VinaLLaMA: LLaMA-based Vietnamese Foundation Model

Quan Nguyen,Huy Pham,Dung Dao
2023-12-18
Abstract:In this technical report, we present VinaLLaMA, an open-weight, state-of-the-art (SOTA) Large Language Model for the Vietnamese language, built upon LLaMA-2 with an additional 800 billion trained tokens. VinaLLaMA not only demonstrates fluency in Vietnamese but also exhibits a profound understanding of Vietnamese culture, making it a truly indigenous model. VinaLLaMA-7B-chat, trained on 1 million high-quality synthetic samples, achieves SOTA results on key benchmarks, including VLSP, VMLU, and Vicuna Benchmark Vietnamese, marking a significant advancement in the Vietnamese AI landscape and offering a versatile resource for various applications.
Computation and Language
What problem does this paper attempt to address?

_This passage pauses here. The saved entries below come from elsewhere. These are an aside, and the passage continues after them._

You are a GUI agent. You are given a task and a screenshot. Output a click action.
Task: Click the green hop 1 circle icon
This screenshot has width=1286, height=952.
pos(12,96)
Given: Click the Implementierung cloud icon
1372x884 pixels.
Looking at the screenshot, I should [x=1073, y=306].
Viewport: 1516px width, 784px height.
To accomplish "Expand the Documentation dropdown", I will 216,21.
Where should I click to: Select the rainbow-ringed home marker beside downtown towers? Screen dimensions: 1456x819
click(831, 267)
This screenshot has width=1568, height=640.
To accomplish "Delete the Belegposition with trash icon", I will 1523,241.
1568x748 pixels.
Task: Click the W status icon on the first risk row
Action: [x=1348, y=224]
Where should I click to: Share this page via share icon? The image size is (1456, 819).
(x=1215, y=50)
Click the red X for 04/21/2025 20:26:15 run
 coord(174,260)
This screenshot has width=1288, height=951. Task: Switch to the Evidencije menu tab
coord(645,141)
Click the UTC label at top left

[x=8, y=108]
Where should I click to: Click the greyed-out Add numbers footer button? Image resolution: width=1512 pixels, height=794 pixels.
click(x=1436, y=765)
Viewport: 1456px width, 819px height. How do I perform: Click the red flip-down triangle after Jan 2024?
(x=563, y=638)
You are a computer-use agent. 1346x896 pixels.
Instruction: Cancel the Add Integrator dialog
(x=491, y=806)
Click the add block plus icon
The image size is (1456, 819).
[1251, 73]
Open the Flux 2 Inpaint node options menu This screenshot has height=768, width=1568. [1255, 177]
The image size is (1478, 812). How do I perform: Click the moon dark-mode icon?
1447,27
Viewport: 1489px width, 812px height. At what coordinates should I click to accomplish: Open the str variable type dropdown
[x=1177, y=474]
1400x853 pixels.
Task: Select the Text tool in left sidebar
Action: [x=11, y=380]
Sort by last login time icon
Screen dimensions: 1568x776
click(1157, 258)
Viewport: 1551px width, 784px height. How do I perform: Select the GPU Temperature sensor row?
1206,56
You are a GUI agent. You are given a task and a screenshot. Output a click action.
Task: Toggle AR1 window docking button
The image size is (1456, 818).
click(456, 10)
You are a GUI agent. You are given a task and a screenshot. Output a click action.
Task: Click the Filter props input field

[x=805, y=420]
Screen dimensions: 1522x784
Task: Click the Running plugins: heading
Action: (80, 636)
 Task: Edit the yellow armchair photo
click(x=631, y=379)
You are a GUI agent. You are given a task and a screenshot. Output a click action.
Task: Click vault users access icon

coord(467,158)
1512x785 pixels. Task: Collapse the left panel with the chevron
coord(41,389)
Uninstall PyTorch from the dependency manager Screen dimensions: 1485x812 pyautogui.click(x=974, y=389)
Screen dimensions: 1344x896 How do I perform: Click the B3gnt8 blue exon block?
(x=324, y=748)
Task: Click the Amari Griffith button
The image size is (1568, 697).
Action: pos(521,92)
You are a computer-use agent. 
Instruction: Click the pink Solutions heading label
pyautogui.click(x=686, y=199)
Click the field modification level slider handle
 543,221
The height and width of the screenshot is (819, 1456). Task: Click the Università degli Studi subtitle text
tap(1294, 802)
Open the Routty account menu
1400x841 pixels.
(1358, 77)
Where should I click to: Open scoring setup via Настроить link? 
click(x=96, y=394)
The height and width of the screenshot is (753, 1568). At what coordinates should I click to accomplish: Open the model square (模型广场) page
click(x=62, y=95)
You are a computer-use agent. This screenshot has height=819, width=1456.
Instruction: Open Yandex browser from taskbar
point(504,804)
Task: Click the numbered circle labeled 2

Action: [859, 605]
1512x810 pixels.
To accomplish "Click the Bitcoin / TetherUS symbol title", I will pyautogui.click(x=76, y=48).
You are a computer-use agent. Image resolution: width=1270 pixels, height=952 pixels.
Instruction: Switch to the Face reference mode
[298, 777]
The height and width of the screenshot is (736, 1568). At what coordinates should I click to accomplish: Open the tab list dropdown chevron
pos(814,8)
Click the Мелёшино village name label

The main goal of this paper is to introduce VinaLLaMA, an open-source, state-of-the-art large language model (LLM) specifically designed for Vietnamese. VinaLLaMA is built on LLaMA-2 and augmented with 800 billion training tokens. It not only fluently uses Vietnamese but also deeply understands Vietnamese culture, making it a truly localized model. Specifically, the paper addresses the following issues: 1. **Language Inclusivity**: By pre-training on a large amount of Vietnamese data, it addresses the shortcomings of existing English models in handling Vietnamese content. 2. **Cultural Understanding**: Enhances the model's understanding of Vietnamese culture, making it more suitable for localized applications. 3. **Benchmark Performance**: Achieves state-of-the-art results in multiple Vietnamese benchmarks, including VLSP, VMLU, and Vicuna Benchmark Vietnamese. 4. **Bilingual Capability**: Develops a bilingual model capable of handling both Vietnamese and English, expanding its application scenarios. Through these improvements, VinaLLaMA not only enhances the ability to process Vietnamese but also performs on par with or even surpasses the more advanced ChatGPT-3.5-Turbo in certain tasks. Additionally, the paper provides a detailed description of the model's training process, dataset composition, and evaluation methods, offering valuable resources for subsequent research.